In recent years, researchers have made significant progress in devising reinforcement-learning algorithms for optimizing linear temporal logic (LTL) objectives and LTL-like objectives. Despite these advancements, there are fundamental limitations to how well this problem can be solved. Previous studies have alluded to this fact but have not examined it in depth. In this paper, we address the tractability of reinforcement learning for general LTL objectives from a theoretical perspective. We formalize the problem under the probably approximately correct learning in Markov decision processes (PAC-MDP) framework, a standard framework for measuring sample complexity in reinforcement learning. In this formalization, we prove that the optimal policy for any LTL formula is PAC-MDP-learnable if and only if the formula is in the most limited class in the LTL hierarchy, consisting of formulas that are decidable within a finite horizon. Practically, our result implies that it is impossible for a reinforcement-learning algorithm to obtain a PAC-MDP guarantee on the performance of its learned policy after finitely many interactions with an unconstrained environment for LTL objectives that are not decidable within a finite horizon.

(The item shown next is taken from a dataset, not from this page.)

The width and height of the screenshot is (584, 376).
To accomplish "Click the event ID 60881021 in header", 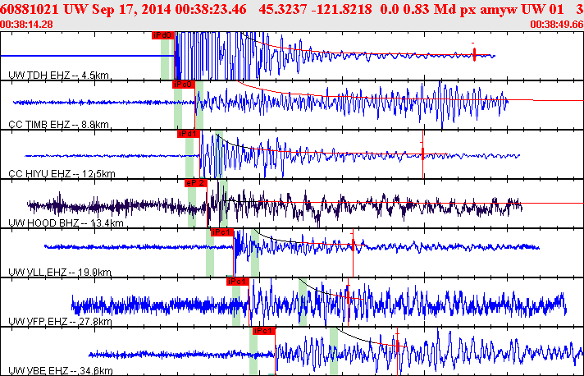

翻译：近年来,研究人员在设计优化线性时间逻辑(LTL)目标和LTL类似目标的强化学习算法方面取得了重大进展。尽管取得了这些进步,但对于这一问题的解决有多好,仍然存在着根本性的局限性。以前的研究已经提到这一事实,但没有对此进行深入的研究。在本文件中,我们从理论角度探讨通用LT目标强化学习的可感性。我们在Markov决策程序(PAC-MDP)框架(衡量强化学习的抽样复杂性的标准框架)中将问题正式化。在这个正式化中,我们证明任何LTL公式的最佳政策是PAC-MDP-leanern,如果而且只有在LTLT等级中公式属于最有限的类别,包括可在有限范围内消减的公式。实际上,我们的结果意味着,在与LTLT目标的不受限制的环境进行有限的许多互动之后,不可能获得PAC-MDP对其学习政策的绩效的保证。